- Born: Sami Nassib Makarem April 14, 1931 Aytat Aley, Lebanon.
- Died: August 21, 2012 (aged 81)
- Education: University of Michigan
- Occupations: Scholar, writer, poet, artist
- Years active: 1956–2012
- Website: SamiMakarem.com

= Sami Makarem =

Sami Makarem (سامي مكارم) (April 14, 1931 – August 21, 2012) was a Druze Lebanese scholar, writer, poet and artist; he was born in the village of Aitat in Aley district and is best known for his academic contributions in the fields of Islamic studies, Sufism, and Islamic history.
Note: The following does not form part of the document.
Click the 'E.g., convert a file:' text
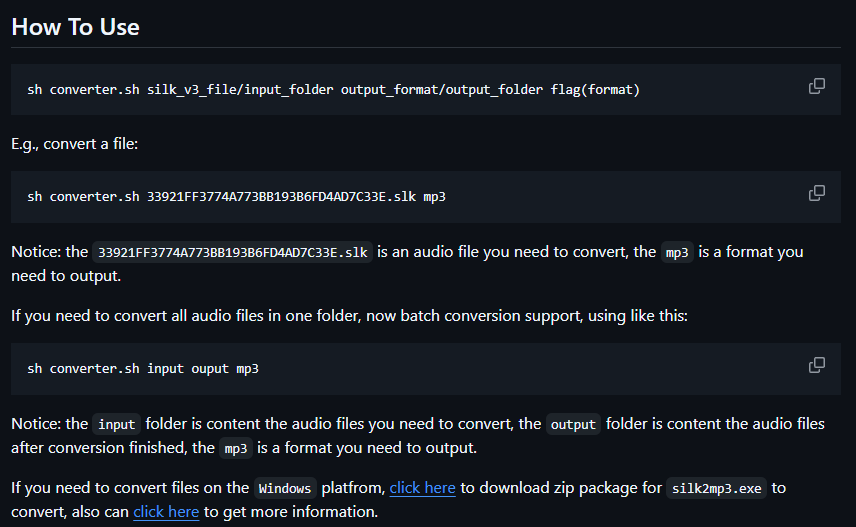 click(x=75, y=144)
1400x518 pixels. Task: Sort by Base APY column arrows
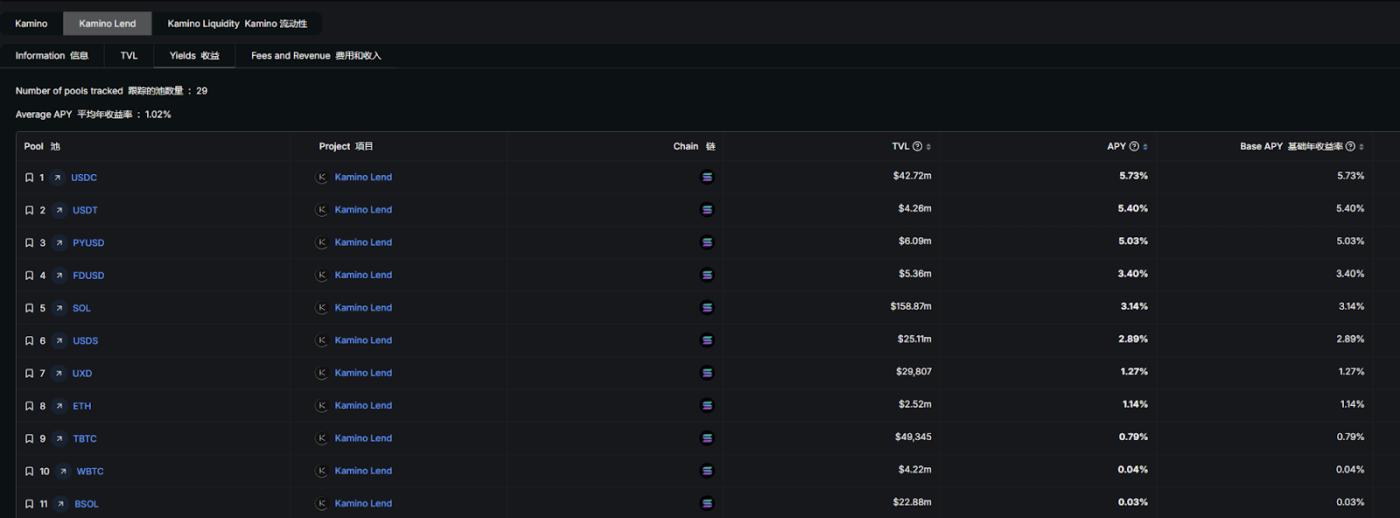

He obtained his bachelor's degree in literature and philosophy in 1954 and his master's degree in Arabic literature in 1957 from the American University of Beirut. In 1963, he achieved his PhD in Middle Eastern studies from the University of Michigan, where he taught the Arabic language and specialized in Islamic Batini studies.

==Career==

- In July 1963, he returned to Lebanon, to teach Islamic thought at the Lebanese University. In 1964, he was appointed assistant professor at the American University of Beirut (AUB), teaching Arabic literature and Islamic thought.
- In 1970, he was promoted to the rank of associate professor at the American University of Beirut (AUB), and then he was promoted to the rank of full professor to teach Arabic literature, Islamic thought and Sufism. In addition, he held twice the position of head of the Department of Arabic Literature and Near Eastern Languages: from 1975 until 1978 and from 1993 until 1996. He acted as a part-time professor at the Lebanese University from 1977 until 1981. Also, he was director of the Center of Middle Eastern Studies at the American University in Beirut, from 1975 until 1978.

==Works==
Professor Sami Makarem wrote over twenty five books mainly concerning the Islamic history and studies, Lebanese history and the Druze faith, in addition to a great number of articles in different specialized periodicals, and hundreds of art works.

===Books===

- Al-Shi'r al-'Arabi fi Lubnan Bayn al-Harbayn al-'Alamiyyatayn (Arab Poetry in Lebanon between the Two World Wars), 1957
- Ash-Shafiya, an Ismaili Poem Attributed to Shihabeddin Abu Firas (Edition and Translation into English with Notes and Introduction by Sami Makarem),1966
- Shiraz Madinat al-Awliya' wash-Shou'ara, a Translation of A. Arberry's Shiraz Persian City of Saints and Poets, 1966
- Adwa' 'ala Maslak at-Tawhid (Lights on the Druze Faith), 1966
- Al-Islam fi Mafhum al-Muwahhidin (Islam in the Druze Understanding), 1970
- The Doctrine of the Ismailis, 1972
- The Political Doctrine of the Ismailis; The Imamate, 1979
- Al-Hallaj,1989, New Edition, 2004
- Ashiqaat Allah (The loving "Saints" of God), 1994
- Ash-Shaykh 'Ali Faris Waliyy min al-Qarn ath-Thamin 'Ashar (Shaykh Ali Faris, An eighteenth-century Druze saint) 1998
- Lubnan fi 'ahd al-Umara' at- Tanukhiyyin (Lebanon Under the Tanukhid Emirs), 2000
- Al Taqiyya fil Islam (Dissimulation in Islam), 2004
- Al-'Irfan fi Maslak at-Tawhid (Mysticism in the Druze Faith), 2006

===Poetry===
In addition to his academic contributions in the fields of Islamic studies, Sufism, Islamic history, and his artistic contribution, he published three works of poetry:
- Mir'at 'ala Jabal Qaf (A mirror on Mount Qaf) (1996),
- Daw' fi Madinat ad-Dabab (A Light over the city of Mist) (1999)
- Qasa'ed Hubb 'ala shati' Mir'at (Love poems on the shores of a Mirror) (2004).